At his own trial, Moseley pleaded not guilty by reason of insanity in the killing of Genovese, but was found legally sane, convicted of first-degree murder and sentenced to death at a time when New York state still employed the electric chair. (The state abolished the death penalty in 1965 for all but limited circumstances.)
As spectators cheered the verdict, the presiding judge, Justice Irwin Shapiro of State Supreme Court, said he did not believe in capital punishment, but added, “I must say I feel this may be improper when I see this monster. I wouldn’t hesitate to pull the switch on him myself.”

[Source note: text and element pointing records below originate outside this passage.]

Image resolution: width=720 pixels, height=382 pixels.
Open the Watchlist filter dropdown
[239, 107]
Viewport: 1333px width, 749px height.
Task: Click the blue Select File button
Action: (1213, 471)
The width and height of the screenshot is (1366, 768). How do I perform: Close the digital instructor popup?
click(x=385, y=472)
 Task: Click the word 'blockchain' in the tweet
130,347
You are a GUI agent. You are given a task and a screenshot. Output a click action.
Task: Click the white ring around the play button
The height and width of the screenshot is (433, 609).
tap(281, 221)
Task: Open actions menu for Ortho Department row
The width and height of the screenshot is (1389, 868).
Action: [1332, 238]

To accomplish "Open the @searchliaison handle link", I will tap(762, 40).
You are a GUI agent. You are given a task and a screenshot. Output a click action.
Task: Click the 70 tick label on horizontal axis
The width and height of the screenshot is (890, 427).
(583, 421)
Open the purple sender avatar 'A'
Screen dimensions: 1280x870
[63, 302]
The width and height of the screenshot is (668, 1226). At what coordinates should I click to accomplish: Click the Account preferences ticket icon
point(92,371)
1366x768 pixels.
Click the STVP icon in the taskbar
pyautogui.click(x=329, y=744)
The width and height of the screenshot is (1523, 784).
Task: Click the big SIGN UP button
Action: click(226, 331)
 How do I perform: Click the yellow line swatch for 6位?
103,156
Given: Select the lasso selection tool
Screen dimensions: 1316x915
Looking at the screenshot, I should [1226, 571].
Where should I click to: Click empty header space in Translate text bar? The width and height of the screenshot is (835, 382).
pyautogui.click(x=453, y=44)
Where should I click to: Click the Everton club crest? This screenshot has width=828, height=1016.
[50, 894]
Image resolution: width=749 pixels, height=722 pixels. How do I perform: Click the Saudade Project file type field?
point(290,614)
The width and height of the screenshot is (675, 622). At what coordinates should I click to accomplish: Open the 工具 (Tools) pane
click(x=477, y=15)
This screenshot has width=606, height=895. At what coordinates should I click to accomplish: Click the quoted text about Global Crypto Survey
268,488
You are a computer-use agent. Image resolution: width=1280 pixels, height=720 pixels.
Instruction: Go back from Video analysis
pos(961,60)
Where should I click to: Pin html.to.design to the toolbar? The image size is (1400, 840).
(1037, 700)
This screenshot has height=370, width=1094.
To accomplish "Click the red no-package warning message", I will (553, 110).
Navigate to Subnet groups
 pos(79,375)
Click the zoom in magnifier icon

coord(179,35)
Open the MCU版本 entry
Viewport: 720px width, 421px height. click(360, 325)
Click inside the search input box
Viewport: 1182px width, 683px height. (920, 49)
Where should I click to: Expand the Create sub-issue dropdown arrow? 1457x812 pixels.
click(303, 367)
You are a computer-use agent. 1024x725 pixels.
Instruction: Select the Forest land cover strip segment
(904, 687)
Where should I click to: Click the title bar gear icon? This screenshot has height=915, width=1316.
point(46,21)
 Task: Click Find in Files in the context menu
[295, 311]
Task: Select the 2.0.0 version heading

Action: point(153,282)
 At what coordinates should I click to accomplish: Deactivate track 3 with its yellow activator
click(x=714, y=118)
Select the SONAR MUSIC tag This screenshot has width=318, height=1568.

Winston Moseley was born in Manhattan on March 2, 1935, to Fannie Moseley. Her husband, Alphonse Moseley, was not his biological father, a fact withheld from the boy until late in his childhood. His parents were often separated. Winston grew up a bright but troubled boy, who had an inordinate fascination with ants.
Moseley and his first wife, Pauline, whom he married in 1954, were divorced. In 1961, he married Elizabeth Grant.
After Moseley earned a bachelor’s degree in sociology from Niagara University in 1977, The Times published an Op-Ed article by him, in which he expressed his regret for killing Genovese and said he was a changed man, “determined to do constructive, not destructive things.”
Many viewed the article as an attempt to lay the groundwork for his seeking his release in a series of later parole hearings, all of which denied him freedom.